* **Task goal**
Output, exactly and in full, the entries that appear below.

[Dataset entries]
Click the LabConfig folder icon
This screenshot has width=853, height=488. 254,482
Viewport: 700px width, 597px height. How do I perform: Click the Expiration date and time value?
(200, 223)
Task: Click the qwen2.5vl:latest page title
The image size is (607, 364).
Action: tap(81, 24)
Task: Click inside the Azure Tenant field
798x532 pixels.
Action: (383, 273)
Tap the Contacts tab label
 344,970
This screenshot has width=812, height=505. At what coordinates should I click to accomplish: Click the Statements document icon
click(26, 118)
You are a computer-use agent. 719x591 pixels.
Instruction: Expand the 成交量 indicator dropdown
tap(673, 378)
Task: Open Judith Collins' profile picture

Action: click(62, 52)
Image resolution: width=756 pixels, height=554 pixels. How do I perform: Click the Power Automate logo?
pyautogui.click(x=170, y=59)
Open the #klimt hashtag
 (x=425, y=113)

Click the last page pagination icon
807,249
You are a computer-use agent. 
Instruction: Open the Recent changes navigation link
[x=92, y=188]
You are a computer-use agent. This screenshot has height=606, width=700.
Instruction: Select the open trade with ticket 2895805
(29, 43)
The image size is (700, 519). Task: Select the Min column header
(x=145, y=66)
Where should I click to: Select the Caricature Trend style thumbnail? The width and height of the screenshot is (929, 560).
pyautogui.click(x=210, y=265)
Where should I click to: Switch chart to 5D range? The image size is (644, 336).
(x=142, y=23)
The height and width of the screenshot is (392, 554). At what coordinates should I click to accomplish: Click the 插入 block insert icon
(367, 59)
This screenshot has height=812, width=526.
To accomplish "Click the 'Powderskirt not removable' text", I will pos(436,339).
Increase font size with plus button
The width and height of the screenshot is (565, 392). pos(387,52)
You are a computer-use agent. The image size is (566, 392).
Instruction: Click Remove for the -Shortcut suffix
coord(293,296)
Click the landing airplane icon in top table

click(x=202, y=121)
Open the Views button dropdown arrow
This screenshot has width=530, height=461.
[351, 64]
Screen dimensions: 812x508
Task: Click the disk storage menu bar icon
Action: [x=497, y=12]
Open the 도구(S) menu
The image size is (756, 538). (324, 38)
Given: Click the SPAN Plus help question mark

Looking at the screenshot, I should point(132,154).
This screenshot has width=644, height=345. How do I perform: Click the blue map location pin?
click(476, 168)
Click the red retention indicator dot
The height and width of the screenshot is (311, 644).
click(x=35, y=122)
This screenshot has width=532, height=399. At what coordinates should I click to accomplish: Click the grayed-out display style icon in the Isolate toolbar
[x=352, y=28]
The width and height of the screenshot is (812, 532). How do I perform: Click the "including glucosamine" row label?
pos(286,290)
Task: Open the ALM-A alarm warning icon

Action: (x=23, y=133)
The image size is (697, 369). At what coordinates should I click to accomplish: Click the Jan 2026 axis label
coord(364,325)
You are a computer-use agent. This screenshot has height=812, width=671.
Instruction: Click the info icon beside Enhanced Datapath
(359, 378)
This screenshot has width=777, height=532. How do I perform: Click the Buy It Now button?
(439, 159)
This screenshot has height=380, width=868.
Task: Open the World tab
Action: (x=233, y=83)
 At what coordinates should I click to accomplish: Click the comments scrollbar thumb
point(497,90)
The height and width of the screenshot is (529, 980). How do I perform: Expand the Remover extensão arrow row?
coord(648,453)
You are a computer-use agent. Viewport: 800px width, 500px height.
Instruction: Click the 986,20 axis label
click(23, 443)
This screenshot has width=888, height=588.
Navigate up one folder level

* **Reply**
Click the LabConfig folder icon
This screenshot has width=853, height=488. 254,482
Viewport: 700px width, 597px height. How do I perform: Click the Expiration date and time value?
(200, 223)
Task: Click the qwen2.5vl:latest page title
The image size is (607, 364).
Action: tap(81, 24)
Task: Click inside the Azure Tenant field
798x532 pixels.
Action: (383, 273)
Tap the Contacts tab label
 344,970
This screenshot has width=812, height=505. At what coordinates should I click to accomplish: Click the Statements document icon
click(26, 118)
You are a computer-use agent. 719x591 pixels.
Instruction: Expand the 成交量 indicator dropdown
tap(673, 378)
Task: Open Judith Collins' profile picture

Action: click(62, 52)
Image resolution: width=756 pixels, height=554 pixels. How do I perform: Click the Power Automate logo?
pyautogui.click(x=170, y=59)
Open the #klimt hashtag
 (x=425, y=113)

Click the last page pagination icon
807,249
You are a computer-use agent. 
Instruction: Open the Recent changes navigation link
[x=92, y=188]
You are a computer-use agent. This screenshot has height=606, width=700.
Instruction: Select the open trade with ticket 2895805
(29, 43)
The image size is (700, 519). Task: Select the Min column header
(x=145, y=66)
Where should I click to: Select the Caricature Trend style thumbnail? The width and height of the screenshot is (929, 560).
pyautogui.click(x=210, y=265)
Where should I click to: Switch chart to 5D range? The image size is (644, 336).
(x=142, y=23)
The height and width of the screenshot is (392, 554). At what coordinates should I click to accomplish: Click the 插入 block insert icon
(367, 59)
This screenshot has height=812, width=526.
To accomplish "Click the 'Powderskirt not removable' text", I will pos(436,339).
Increase font size with plus button
The width and height of the screenshot is (565, 392). pos(387,52)
You are a computer-use agent. The image size is (566, 392).
Instruction: Click Remove for the -Shortcut suffix
coord(293,296)
Click the landing airplane icon in top table

click(x=202, y=121)
Open the Views button dropdown arrow
This screenshot has width=530, height=461.
[351, 64]
Screen dimensions: 812x508
Task: Click the disk storage menu bar icon
Action: [x=497, y=12]
Open the 도구(S) menu
The image size is (756, 538). (324, 38)
Given: Click the SPAN Plus help question mark

Looking at the screenshot, I should point(132,154).
This screenshot has width=644, height=345. How do I perform: Click the blue map location pin?
click(476, 168)
Click the red retention indicator dot
The height and width of the screenshot is (311, 644).
click(x=35, y=122)
This screenshot has width=532, height=399. At what coordinates should I click to accomplish: Click the grayed-out display style icon in the Isolate toolbar
[x=352, y=28]
The width and height of the screenshot is (812, 532). How do I perform: Click the "including glucosamine" row label?
pos(286,290)
Task: Open the ALM-A alarm warning icon

Action: (x=23, y=133)
The image size is (697, 369). At what coordinates should I click to accomplish: Click the Jan 2026 axis label
coord(364,325)
You are a computer-use agent. This screenshot has height=812, width=671.
Instruction: Click the info icon beside Enhanced Datapath
(359, 378)
This screenshot has width=777, height=532. How do I perform: Click the Buy It Now button?
(439, 159)
This screenshot has height=380, width=868.
Task: Open the World tab
Action: (x=233, y=83)
 At what coordinates should I click to accomplish: Click the comments scrollbar thumb
point(497,90)
The height and width of the screenshot is (529, 980). How do I perform: Expand the Remover extensão arrow row?
coord(648,453)
You are a computer-use agent. Viewport: 800px width, 500px height.
Instruction: Click the 986,20 axis label
click(23, 443)
This screenshot has width=888, height=588.
Navigate up one folder level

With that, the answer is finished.